— START Task input —

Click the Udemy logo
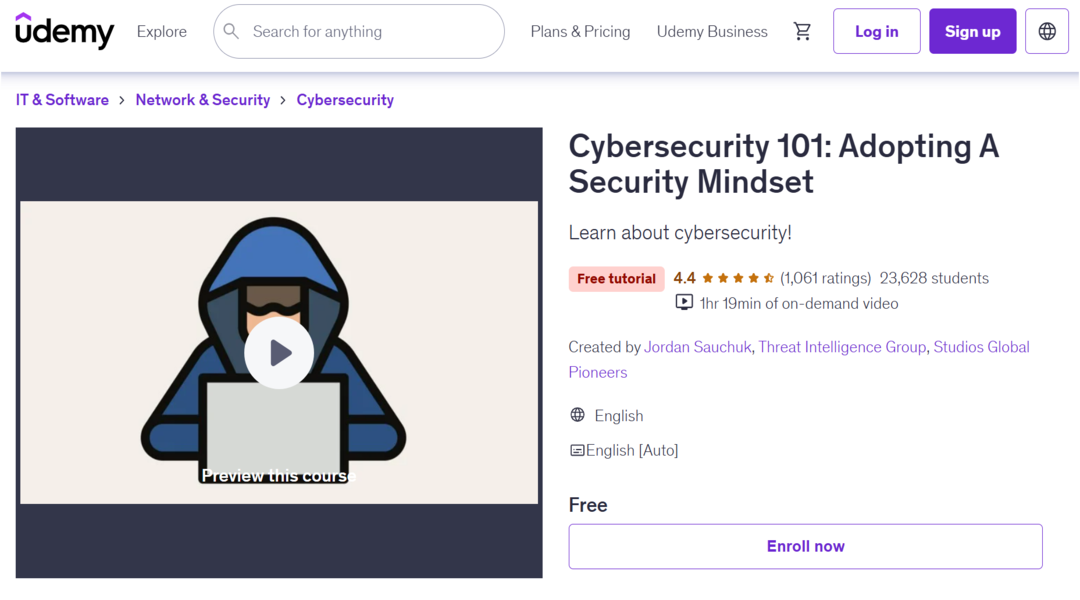The width and height of the screenshot is (1080, 600). [65, 31]
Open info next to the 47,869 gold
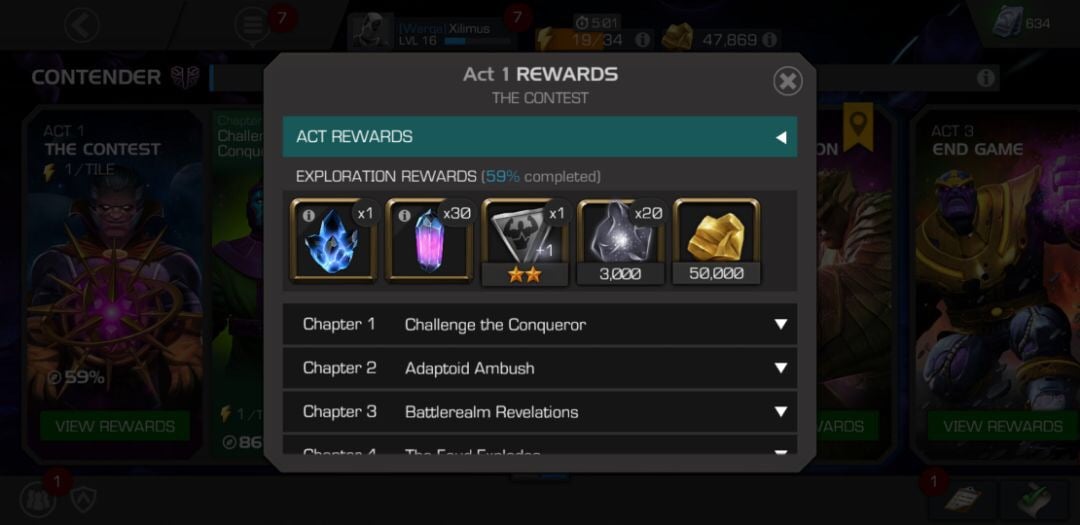The height and width of the screenshot is (525, 1080). [770, 40]
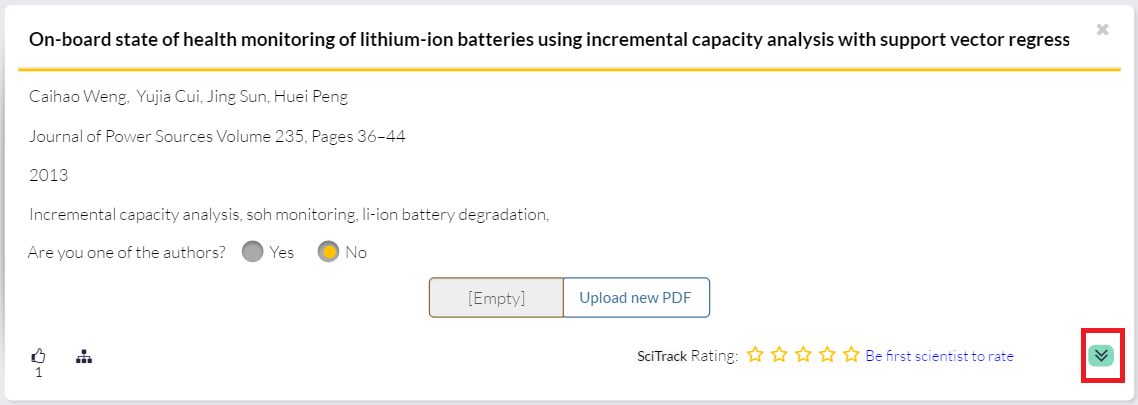This screenshot has width=1138, height=405.
Task: Click the publication year 2013
Action: 48,175
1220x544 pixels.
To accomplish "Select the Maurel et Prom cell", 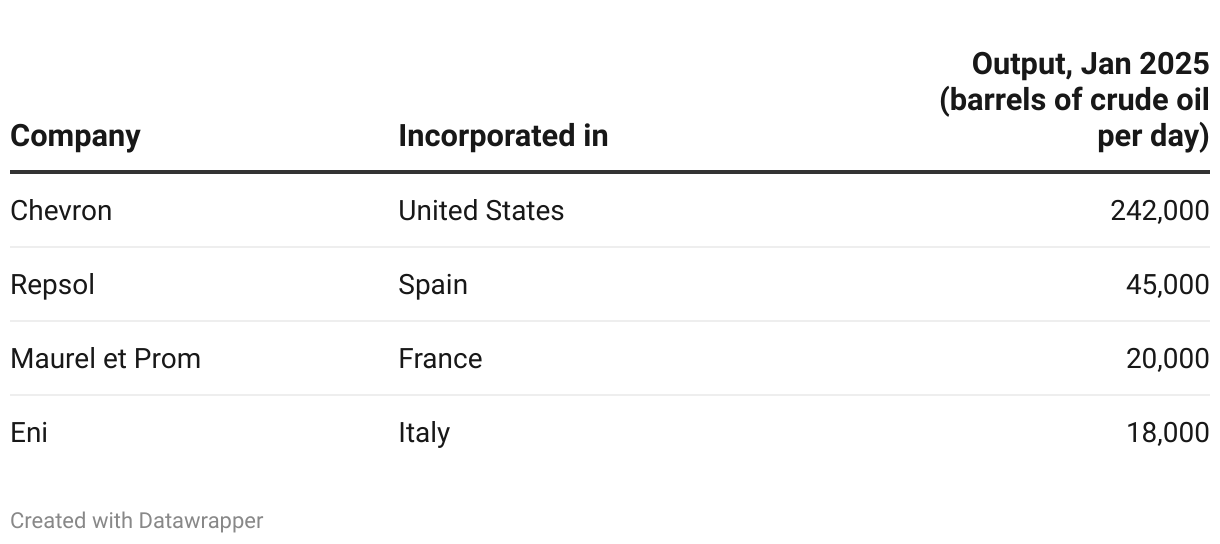I will tap(105, 359).
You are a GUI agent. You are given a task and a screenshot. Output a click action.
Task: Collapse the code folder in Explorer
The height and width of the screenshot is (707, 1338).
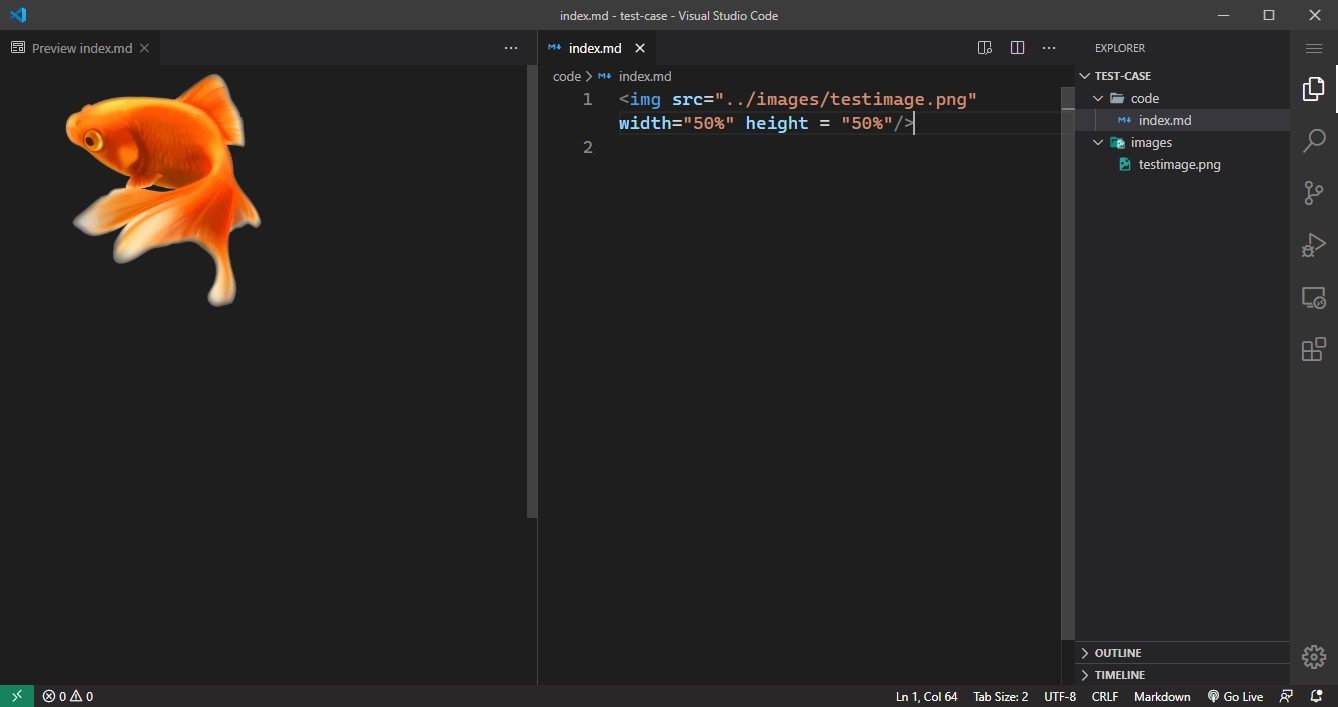pos(1097,98)
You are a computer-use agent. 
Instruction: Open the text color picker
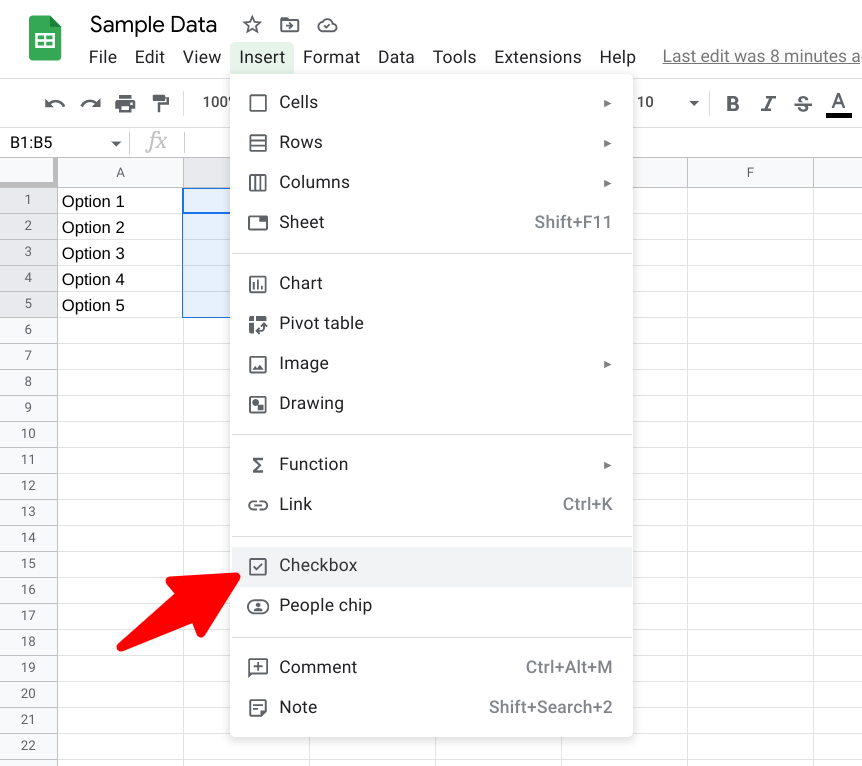[x=837, y=103]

— END Task input —

◆ What to do
Show every line in the entries above that contains the word "Open". Case counts.

◆ Solution for this exercise
Open info next to the 47,869 gold
Instruction: Open the text color picker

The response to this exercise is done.